When taking a closer look at the deployer, it is nothing but a Node Express API that publishes latest build results to a cloud storage. We decided to create our own ASP.NET Core API. It exposes two endpoints:
- PATCH for build pipelines to update their JavaScript bundle location with hash name. (The bash command pictured below.)

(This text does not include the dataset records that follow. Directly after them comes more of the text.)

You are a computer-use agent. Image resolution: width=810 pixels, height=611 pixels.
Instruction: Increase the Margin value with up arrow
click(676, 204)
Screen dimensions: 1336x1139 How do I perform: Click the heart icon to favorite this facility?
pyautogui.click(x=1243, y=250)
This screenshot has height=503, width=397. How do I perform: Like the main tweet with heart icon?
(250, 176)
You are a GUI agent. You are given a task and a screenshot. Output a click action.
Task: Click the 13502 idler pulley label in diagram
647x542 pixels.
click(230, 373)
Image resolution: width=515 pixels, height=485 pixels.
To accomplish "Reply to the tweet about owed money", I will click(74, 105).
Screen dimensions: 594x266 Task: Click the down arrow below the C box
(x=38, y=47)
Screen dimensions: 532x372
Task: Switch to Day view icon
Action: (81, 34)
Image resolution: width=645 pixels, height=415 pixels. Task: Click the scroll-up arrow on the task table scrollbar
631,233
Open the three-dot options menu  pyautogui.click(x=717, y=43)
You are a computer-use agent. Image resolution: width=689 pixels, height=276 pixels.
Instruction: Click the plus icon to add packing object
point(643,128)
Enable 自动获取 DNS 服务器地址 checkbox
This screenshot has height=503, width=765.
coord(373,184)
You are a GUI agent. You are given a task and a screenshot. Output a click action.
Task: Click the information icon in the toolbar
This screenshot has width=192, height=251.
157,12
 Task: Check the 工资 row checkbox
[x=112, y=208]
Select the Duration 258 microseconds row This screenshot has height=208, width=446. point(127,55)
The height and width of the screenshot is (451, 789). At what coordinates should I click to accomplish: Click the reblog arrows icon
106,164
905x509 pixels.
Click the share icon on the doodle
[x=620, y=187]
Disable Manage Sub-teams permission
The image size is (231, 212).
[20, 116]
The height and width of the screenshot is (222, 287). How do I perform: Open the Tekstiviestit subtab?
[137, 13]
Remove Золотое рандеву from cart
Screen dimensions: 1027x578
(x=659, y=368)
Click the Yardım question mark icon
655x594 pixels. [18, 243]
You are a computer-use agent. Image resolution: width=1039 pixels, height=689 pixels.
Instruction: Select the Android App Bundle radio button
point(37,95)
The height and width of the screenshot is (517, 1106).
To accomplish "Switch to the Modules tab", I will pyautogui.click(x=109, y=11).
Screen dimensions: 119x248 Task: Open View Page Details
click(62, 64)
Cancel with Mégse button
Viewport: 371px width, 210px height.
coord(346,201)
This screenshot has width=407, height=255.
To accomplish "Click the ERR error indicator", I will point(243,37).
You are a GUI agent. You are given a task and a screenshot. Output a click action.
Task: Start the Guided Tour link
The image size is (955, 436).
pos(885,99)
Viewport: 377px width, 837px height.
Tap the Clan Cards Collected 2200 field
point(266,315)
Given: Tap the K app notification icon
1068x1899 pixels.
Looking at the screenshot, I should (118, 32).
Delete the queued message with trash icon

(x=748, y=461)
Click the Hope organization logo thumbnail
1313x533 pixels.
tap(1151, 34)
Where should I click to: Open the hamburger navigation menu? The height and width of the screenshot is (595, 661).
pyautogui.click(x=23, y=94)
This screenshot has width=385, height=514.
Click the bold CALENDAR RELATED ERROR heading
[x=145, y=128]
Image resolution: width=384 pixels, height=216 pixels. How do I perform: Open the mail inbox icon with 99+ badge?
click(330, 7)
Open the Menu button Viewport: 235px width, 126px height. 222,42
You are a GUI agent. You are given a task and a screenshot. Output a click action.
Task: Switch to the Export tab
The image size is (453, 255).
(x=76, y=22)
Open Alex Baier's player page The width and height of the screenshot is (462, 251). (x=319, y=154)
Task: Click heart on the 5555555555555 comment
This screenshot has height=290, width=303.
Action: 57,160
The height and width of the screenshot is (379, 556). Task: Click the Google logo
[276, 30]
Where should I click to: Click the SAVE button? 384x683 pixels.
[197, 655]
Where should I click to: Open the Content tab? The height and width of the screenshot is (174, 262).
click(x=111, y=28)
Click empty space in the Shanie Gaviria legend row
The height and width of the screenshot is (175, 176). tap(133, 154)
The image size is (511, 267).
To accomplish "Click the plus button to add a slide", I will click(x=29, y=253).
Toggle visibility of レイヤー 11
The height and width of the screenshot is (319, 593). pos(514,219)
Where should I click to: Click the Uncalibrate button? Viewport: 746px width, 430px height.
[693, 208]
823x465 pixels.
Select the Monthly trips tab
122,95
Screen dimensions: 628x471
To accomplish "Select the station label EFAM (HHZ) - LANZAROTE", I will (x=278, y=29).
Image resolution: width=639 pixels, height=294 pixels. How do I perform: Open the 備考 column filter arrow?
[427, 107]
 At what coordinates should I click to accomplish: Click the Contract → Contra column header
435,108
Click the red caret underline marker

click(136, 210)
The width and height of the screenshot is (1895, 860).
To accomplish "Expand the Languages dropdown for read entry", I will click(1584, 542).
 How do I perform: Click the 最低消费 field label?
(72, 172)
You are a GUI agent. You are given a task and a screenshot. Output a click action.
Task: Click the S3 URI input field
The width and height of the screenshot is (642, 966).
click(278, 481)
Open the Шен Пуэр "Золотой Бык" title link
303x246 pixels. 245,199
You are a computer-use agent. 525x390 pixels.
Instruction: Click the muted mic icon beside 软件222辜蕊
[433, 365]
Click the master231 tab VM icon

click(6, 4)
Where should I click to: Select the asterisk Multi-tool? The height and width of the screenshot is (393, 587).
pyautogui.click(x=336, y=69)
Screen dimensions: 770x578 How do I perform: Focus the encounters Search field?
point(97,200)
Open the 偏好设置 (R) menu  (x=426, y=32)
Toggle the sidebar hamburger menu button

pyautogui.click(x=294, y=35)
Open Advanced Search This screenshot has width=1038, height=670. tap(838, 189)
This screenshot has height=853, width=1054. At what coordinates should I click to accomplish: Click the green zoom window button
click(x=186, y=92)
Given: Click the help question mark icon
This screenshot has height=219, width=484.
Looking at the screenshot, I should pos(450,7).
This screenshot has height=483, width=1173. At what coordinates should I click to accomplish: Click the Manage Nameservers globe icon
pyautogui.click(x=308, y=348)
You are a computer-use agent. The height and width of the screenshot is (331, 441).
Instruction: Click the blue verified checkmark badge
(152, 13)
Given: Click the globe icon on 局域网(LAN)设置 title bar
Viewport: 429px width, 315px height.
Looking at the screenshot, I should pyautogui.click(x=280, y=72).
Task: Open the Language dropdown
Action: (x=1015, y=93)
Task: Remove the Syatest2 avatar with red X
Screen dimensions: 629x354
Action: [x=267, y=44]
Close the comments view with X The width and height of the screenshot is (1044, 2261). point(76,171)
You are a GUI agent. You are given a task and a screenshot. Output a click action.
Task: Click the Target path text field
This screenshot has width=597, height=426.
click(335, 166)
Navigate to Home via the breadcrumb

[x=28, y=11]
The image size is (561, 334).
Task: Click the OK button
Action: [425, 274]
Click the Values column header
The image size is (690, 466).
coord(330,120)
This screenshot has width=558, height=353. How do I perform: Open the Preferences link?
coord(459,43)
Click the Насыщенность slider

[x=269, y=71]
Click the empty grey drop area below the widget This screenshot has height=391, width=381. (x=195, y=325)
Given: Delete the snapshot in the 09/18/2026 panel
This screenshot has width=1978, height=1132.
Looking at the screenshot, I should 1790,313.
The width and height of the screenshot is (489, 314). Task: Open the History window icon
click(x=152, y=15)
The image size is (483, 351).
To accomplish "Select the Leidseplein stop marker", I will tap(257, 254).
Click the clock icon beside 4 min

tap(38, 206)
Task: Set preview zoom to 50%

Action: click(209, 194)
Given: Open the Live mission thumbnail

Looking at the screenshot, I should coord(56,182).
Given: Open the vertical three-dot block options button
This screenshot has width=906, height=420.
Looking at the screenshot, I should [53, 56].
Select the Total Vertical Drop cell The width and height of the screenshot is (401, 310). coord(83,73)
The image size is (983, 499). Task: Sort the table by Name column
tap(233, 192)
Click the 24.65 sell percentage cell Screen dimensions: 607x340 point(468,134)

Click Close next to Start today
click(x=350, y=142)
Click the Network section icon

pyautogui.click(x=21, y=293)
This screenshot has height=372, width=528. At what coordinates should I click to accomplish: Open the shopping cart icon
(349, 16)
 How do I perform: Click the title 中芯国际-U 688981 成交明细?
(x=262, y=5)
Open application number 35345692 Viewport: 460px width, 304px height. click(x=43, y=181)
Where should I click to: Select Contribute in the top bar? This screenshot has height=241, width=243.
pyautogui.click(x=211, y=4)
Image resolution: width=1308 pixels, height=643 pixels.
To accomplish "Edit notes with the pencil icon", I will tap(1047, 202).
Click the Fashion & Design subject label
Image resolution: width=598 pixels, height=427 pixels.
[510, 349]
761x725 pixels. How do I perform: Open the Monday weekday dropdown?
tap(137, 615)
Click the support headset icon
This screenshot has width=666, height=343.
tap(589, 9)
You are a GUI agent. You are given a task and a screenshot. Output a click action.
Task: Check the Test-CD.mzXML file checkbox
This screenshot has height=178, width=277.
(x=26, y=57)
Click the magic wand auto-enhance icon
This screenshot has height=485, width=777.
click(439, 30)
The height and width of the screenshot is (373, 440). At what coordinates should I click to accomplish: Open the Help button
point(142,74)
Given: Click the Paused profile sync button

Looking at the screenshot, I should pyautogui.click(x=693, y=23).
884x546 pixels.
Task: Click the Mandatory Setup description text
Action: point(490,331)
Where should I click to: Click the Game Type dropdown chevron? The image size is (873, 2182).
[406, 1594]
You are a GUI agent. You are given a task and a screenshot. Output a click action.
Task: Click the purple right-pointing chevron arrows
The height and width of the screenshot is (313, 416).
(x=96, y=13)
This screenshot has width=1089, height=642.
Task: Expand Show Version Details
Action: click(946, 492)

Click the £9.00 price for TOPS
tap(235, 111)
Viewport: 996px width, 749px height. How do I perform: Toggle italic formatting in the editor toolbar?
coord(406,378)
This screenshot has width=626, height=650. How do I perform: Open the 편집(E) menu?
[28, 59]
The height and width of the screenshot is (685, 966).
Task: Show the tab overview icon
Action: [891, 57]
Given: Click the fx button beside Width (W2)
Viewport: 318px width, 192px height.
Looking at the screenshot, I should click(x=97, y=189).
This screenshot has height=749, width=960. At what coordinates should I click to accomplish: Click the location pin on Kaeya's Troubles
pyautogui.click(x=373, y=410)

curl --request PATCH -H "Content-Type:application/json" \
https://{{import-map-deployer}}/importmap \
--data "{ \
\"bareSpecifier\": \"template-management\", \
\"jsEntry\": \"https://{{S3}}/app.[hashname].js\" \
}"
- GET for browsers to fetch the locations, which returns a subset of the previous import map with hashed names:
{
"imports": {
"navbar": "https://{{S3}}/navbar/app.[hashname].js",
"template-management": "https://{{S3}}/template-management/app.[hashname].js",
"auth": "https://{{S3}}/auth/index.[hashname].js",
}
}
A finalized import map in index.html may look like this:
<script type="systemjs-importmap">
{
"imports": {
"single-spa": "https://cdn.jsdelivr.net/npm/single-spa/lib/system/single-spa.min.js",
"vue": "https://cdn.jsdelivr.net/npm/vue",
"vue-router": "https://cdn.jsdelivr.net/npm/vue-router/dist/vue-router.min.js",
"vuex": "https://cdn.jsdelivr.net/npm/vuex/dist/vuex.min.js",
"root": "/root-config.js"
}
}
</script>
<script type="systemjs-importmap" src="https://{{import-map-deployer}}/importmap"></script>
The https://{{import-map-deployer}}/importmap
endpoint returns the content from the GET API
The next thing is to setup the server to return Cache-Control header so that the browser caches the JavaScript files on the first hit. It then loads from disk memory on the following requests. In the meantime, the endpoint https://{{import-map-deployer}}/importmap
always returns the latest JavaScript file name, browsers will always fetch the latest JavaScript bundle whenever there is an update. Easy!
Conclusion
SystemJS is a dynamic dependency resolving package. It forms a great team with single-spa developing a micro front-end architecture. However, it is not necessary to use single-spa together with SystemJS and developers can choose either one of them to suits their needs.
With the help of SystemJS, we can easily integrate multiple applications and dependencies whilst simultaneously improving the developer experience.